REPRINTED FROM The Jewish Star Times, p. 16 [edited]

What do alcohol and drug abuse, bulimia [gorging on food and then vomiting], and anger have in common?

  • They all discharge tension, bringing short-term relief and long-term agony.
  • They’re all addictions.
  • And they are abuse.

And anger is the most common one of all. Who doesn’t get angry? But, like the others, when it comes to solving interpersonal relationships, it accomplishes absolutely nothing. Not for the angry person, not for the listener.

The Discharge Of Tension Is Calming

It dissipates tension in one mad, powerful burst of energy that

–leaves the anger bearer momentarily winded and calm,

–the recipient bleeding (either outside or inside; it doesn’t matter which–the pain is the same), alienated and frightened,

–and the relationship in tatters.

For the moment, the angry person is relieved of stress. For the moment, that person feels much better. That is the seductive pull of anger.

That Is Its Addictive Nature

That is the seductive pull of chemical addictions too. They all do the same thing. They discharge nervous energy and produce artificial calm. And that calm feeling is so wonderful, so delightful that the addict, the angry soul and the bulimic keep returning to it when stress builds. Returning and fighting, like caged tigers, to keep doing what doesn’t work.

Of course we all know that these are merely Siren songs.
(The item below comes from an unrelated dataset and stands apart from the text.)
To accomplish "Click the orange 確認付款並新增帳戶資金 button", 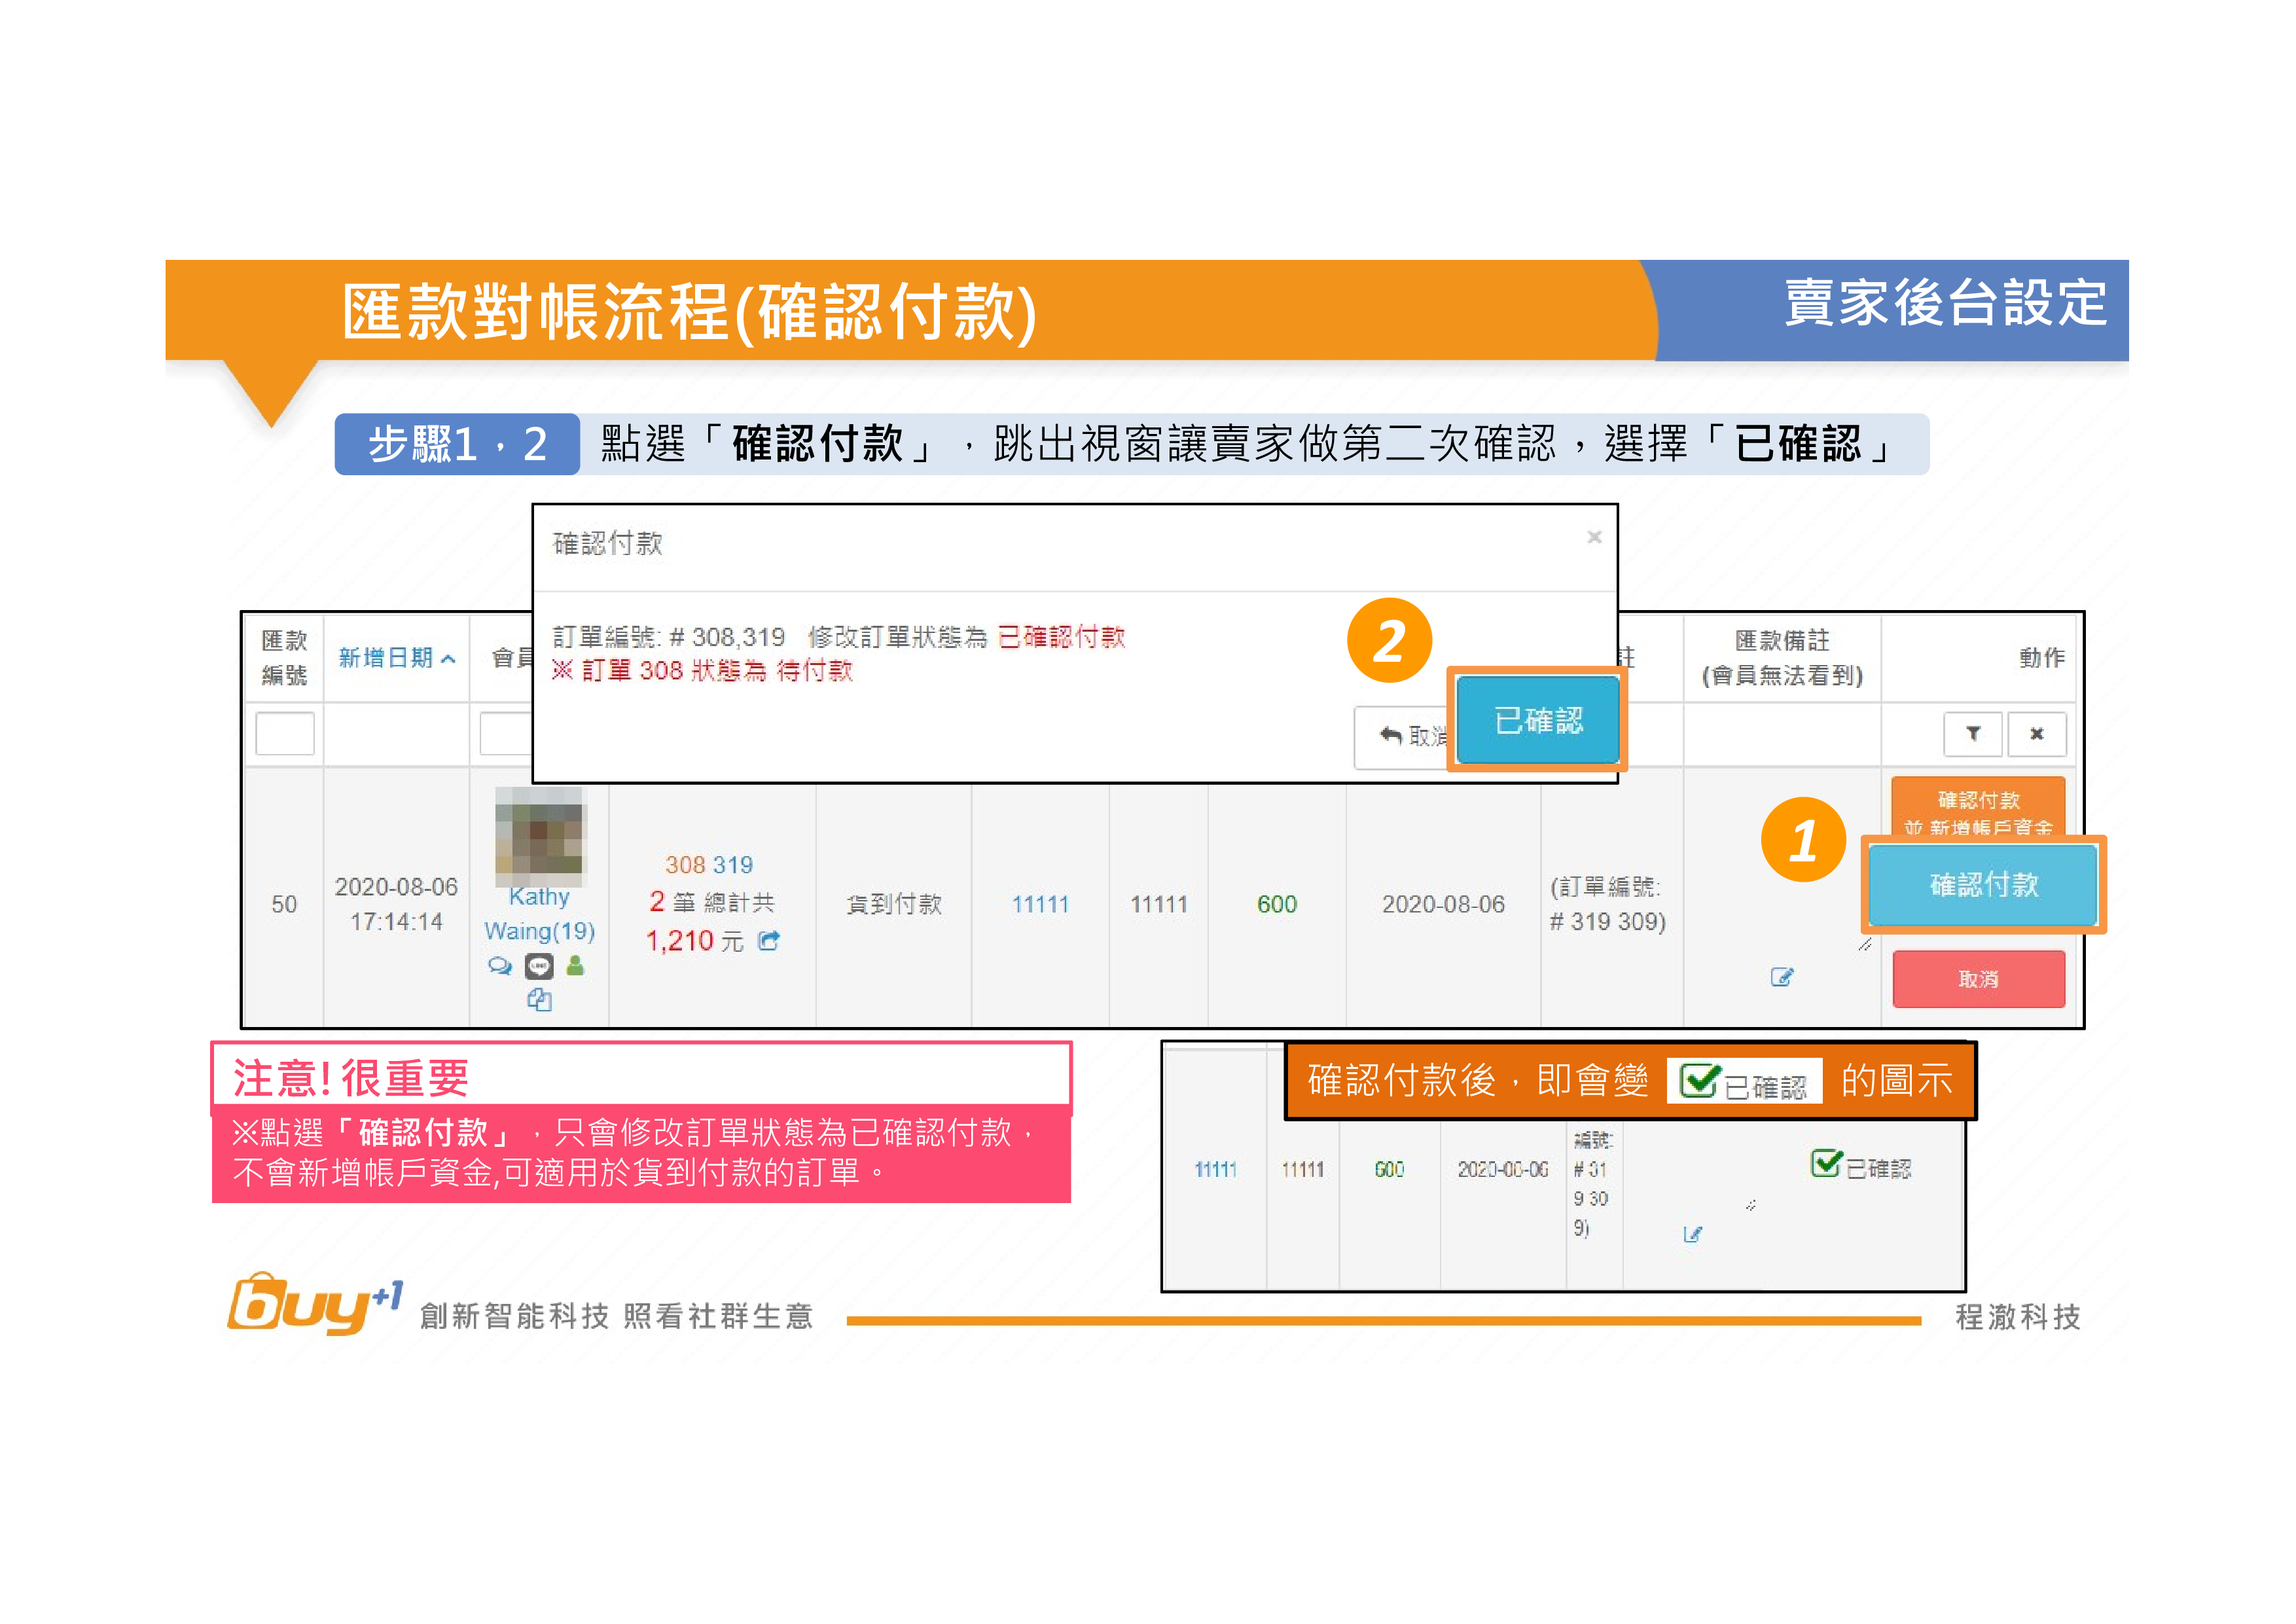I will (x=1977, y=808).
They don’t achieve calm, peace, and serenity. They don’t resolve the situations that caused the stress. They don’t communicate real feelings. They don’t deal with old wounds. And after the outburst, the anxiety is back. Obviously, because the blowup (or the binge or the drugs) never addressed the heart of the problem.
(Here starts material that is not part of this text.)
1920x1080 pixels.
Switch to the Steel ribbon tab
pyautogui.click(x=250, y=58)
Neither Medication Nor In-Depth Therapy Are The Answer To Anger Problems

Addressing the source of the anger–and defusing it–is the trick. In the America that looks for the quick and easy solution, there isn’t any. People have found that medication doesn’t assuage the angry soul. Often, it gives temporary relief and loses its effectiveness over time. Therapies that mine the depths of experience looking for causes of the anger succeed in discovering them-only to leave the pain and anger intact.

Anger management classes voluntarily attract just two percent of batterers; how much fewer the number of “ordinary angry” that end up getting the benefit of these classes. Why don’t any of these methods curb what may be America’s biggest relational problem?
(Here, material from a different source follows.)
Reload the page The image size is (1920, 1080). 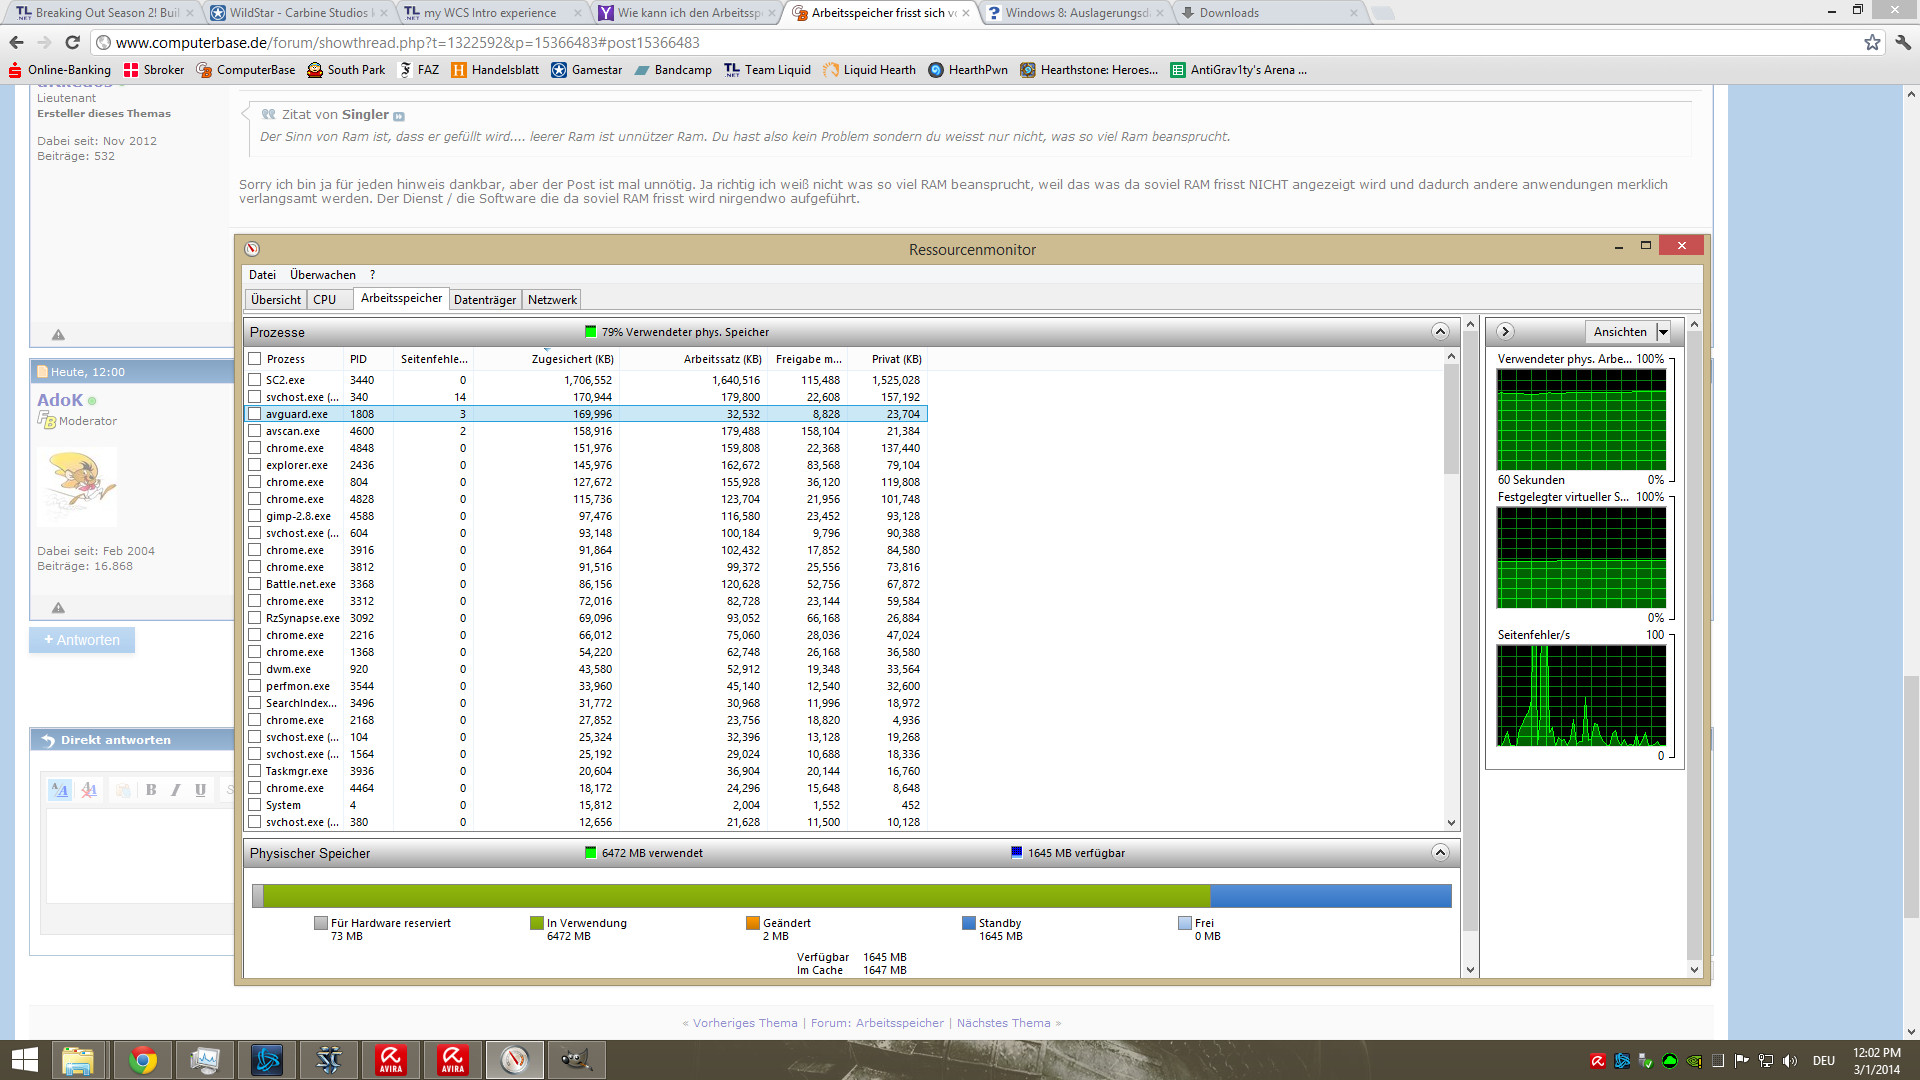click(x=72, y=42)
The answer is as simple as it is difficult to apply. Human beings were given free choice. We can choose to be angry or not. In a famous 12th Century letter to his son, the great scholar Nachmanides cautioned: “Accustom yourself to speak gently to all people at all times. This will protect you from anger.” Nachmanides further quotes Ecclesiastes, “Banish anger from your heart” clearly meaning that anger is a choice. On the one hand we can choose the exhilaration of letting it all rip; on the other, what we may perceive to be the cheerlessness of constraint. It’s easy to see why anger is the easier choice. The truth is, we have never been asked to do the impossible. After all, there are lots of people who don’t get angry, lots of folks who are calm and considerate even when misunderstood and mistreated. Angry outbursts only seem like the easy way out when one is unaware of alternative modes of coping with those horrible feelings that precede them.

Tools To Stop Anger

I would like to suggest two powerful tools that can dissipate anger in a flash like a cool breeze. The first is based on the injunction to “Judge others for the best.” That means if you know that Sarah is vegetarian but you see her walking into McDonald’s, your first thought must be, “She’s probably using the facilities.” Giving the benefit of the doubt is difficult because sometimes it takes quite a lot of creative thinking to come up with an explanation that is not damaging to the other person.

Ironically, getting into the habit of looking for the kindest explanation of the other’s behavior can avoid not only his, but your, pain. For example, your wife is home unexpectedly late without a call. It is very easy to fall into the victim trap of thinking she didn’t care, she put her other activities first, or worse. So do this exercise: Think of five positive explanations for her behavior, explanations that would cause you not a whit of anger if they were true. Then believe them. The bonus is that you not only won’t hurt her feelings with unjust accusations, but you won’t feel the bitter sense of having been wronged; you won’t feel like a victim. This is very empowering. Try it.

Is There A Cosmic Message?

Here’s another tip; I think of it as the cosmic answer. Let’s suppose your child was using drugs or behaving offensively; suppose you really have plenty of reason to be angry. Stop and ask yourself: Why did God put me in this situation? Is there some message here for me? How can I learn and grow from it? After all, we are here on Earth for some purpose. We may get lost in thinking about our immediate needs and desires and lose sight of the big picture. We hold onto grudges and fancied hurts; sometimes being a victim is a very familiar and comfortable role. The question is: Can we look at our situation differently? Can we learn from it? And most scary of all, can we begin to change?

This isn’t easy, of course. If anger is your problem–and who doesn’t have that problem?–think of this time of year as a gift. Use this season to view your troubles as motivators to see others positively. Let this period of time inspire you to learn from the things that used to make you angry. Make this the time that you meditate on the role anger plays in your life–and change it.